The RBI started buying gold from the calendar year 2018. Before that, it had purchased 200 tonne in 2009 during the global financial crisis. The central bank has added nearly 17.7 tonne in the first 10 months of the current financial year.
Turkey, China and Kazakhstan also bought significant volume of yellow metal in January. Turkey bought 11.8 tonne of gold, China purchased 10 tonne and Kazakhstan bought 6.2 tonne.
Central banks across the world have aggressively been adding gold to their foreign exchange reserves over the past five years to hedge foreign currency risks.
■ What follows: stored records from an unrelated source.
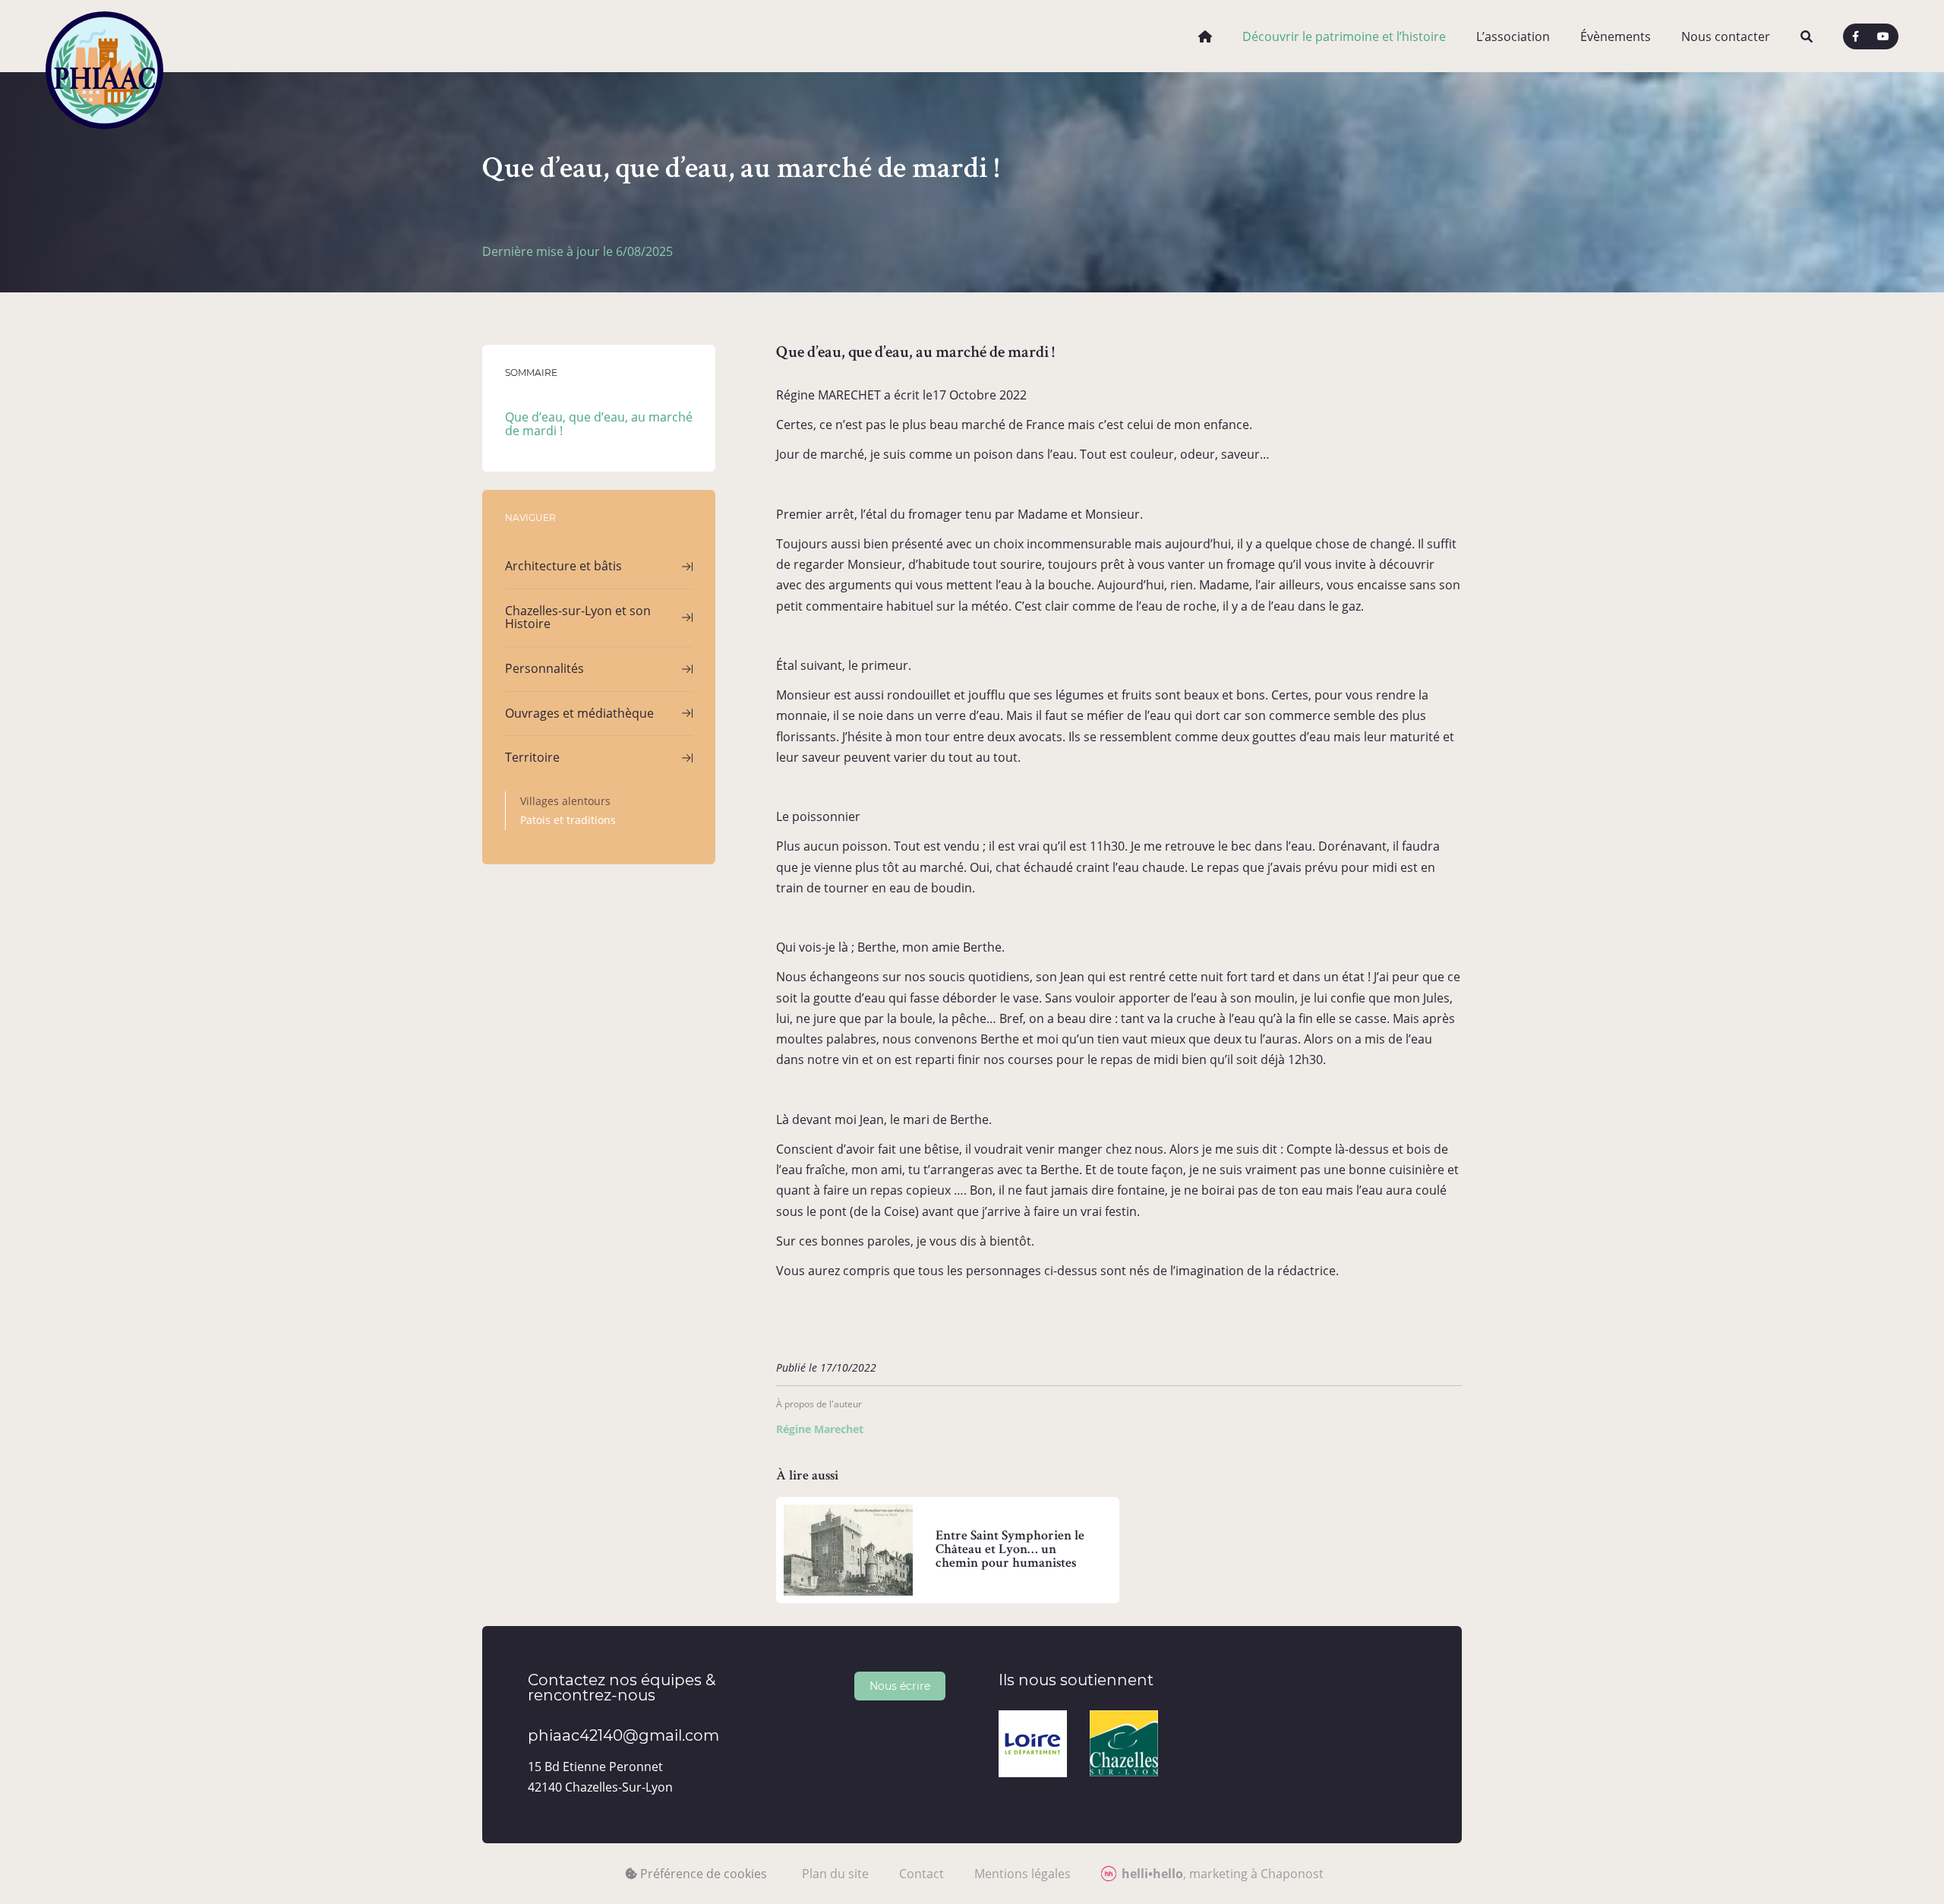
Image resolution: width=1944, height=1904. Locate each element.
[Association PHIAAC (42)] (104, 36)
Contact (921, 1874)
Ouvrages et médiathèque (579, 713)
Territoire (532, 757)
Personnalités (544, 668)
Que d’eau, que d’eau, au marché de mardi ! (599, 424)
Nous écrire (899, 1685)
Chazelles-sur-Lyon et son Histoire (578, 617)
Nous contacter (1725, 36)
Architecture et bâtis (563, 565)
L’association (1513, 36)
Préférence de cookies (702, 1873)
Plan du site (835, 1874)
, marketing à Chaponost (1223, 1873)
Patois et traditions (568, 820)
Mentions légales (1022, 1874)
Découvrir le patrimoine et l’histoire (1344, 36)
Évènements (1615, 36)
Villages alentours (565, 801)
Gold prices have moved up consistently over the last one year and hit a fresh high of Rs 65,000 per 10 gram last week, as traders ramped up bets of a start to interest-rate cut by the US Federal Reserve in June, with investors pouring money into the safe-haven asset as the Middle East war drags on. Gold, often sought as a safe store of value in times of economic turmoils, benefits from the US central bank easing as it pushes down bond yields and the dollar, making the metal more attractive.
“The RBI is buying gold as a measure to diversify its foreign exchange reserves. In a volatile and an uncertain market, most of the reserve currencies are subject to changes, and hence diversification through gold holdings is an appropriate strategy,” said Vivek Iyer, partner, Grant Thornton Bharat. “Further, the status of dollar as a global reserve currency for settlement is in question with various geopolitical uncertainties warranting non-dollar bilateral settlement of currencies. So, gold is a good bet to hold during these times,” Iyer said.
The government on Wednesday issued a notification which allows the RBI to import gold without paying levies. Generally, import of gold attracts 15% import duty, including 5% agriculture infrastructure development cess.